Better Collective, an affiliate group, has announced that it is on track to exceed revenue expectations for the 2023 financial year, with its EBITDA projected to be at the upper end of its guidance. The company anticipates that its revenue for the year ending December 31, 2023, will be approximately €327m, which is higher than the initial forecast of between €315m and €325m. Additionally, it expects its EBITDA to reach €111m, which is towards the higher end of its target range of €105m to €115m.

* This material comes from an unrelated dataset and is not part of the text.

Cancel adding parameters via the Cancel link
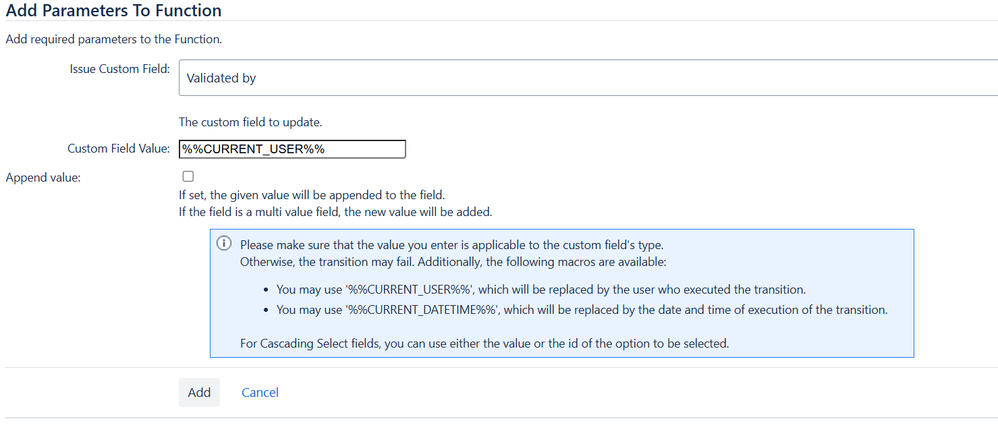This screenshot has width=998, height=428. point(260,392)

Despite increasing its guidance twice during the year, Better Collective has managed to surpass its full-year revenue expectations due to strong operational performance and accretive acquisitions. The company initially started the year with a revenue guidance of €290m to €300m before increasing it to €305m to €315m, and finally to €315m to €325m in June. Similarly, its EBITDA guidance began at €90m to €100m before rising to €95m to €105m and then to €105m to €115m.

In terms of mergers and acquisitions, Better Collective has had a busy year. In 2023, the company made several key acquisitions, including the advertising company Skycon Limited, Tipsbladet.dk and Torcedores.com in Denmark and Brazil, respectively, as well as Swedish brands SvenskaFans.com, HockeySverige.se, Fotbolldirekt.se, and InnebandyMagazinet.se. Additionally, it acquired Playmaker HQ in July 2023 for $54m, which creates original entertainment and sports content. It also closed its acquisition of Toronto-based digital sports media business Playmaker Capital, valued at €176m, in November.

Better Collective is scheduled to release its Q4 and full-year report on February 21st.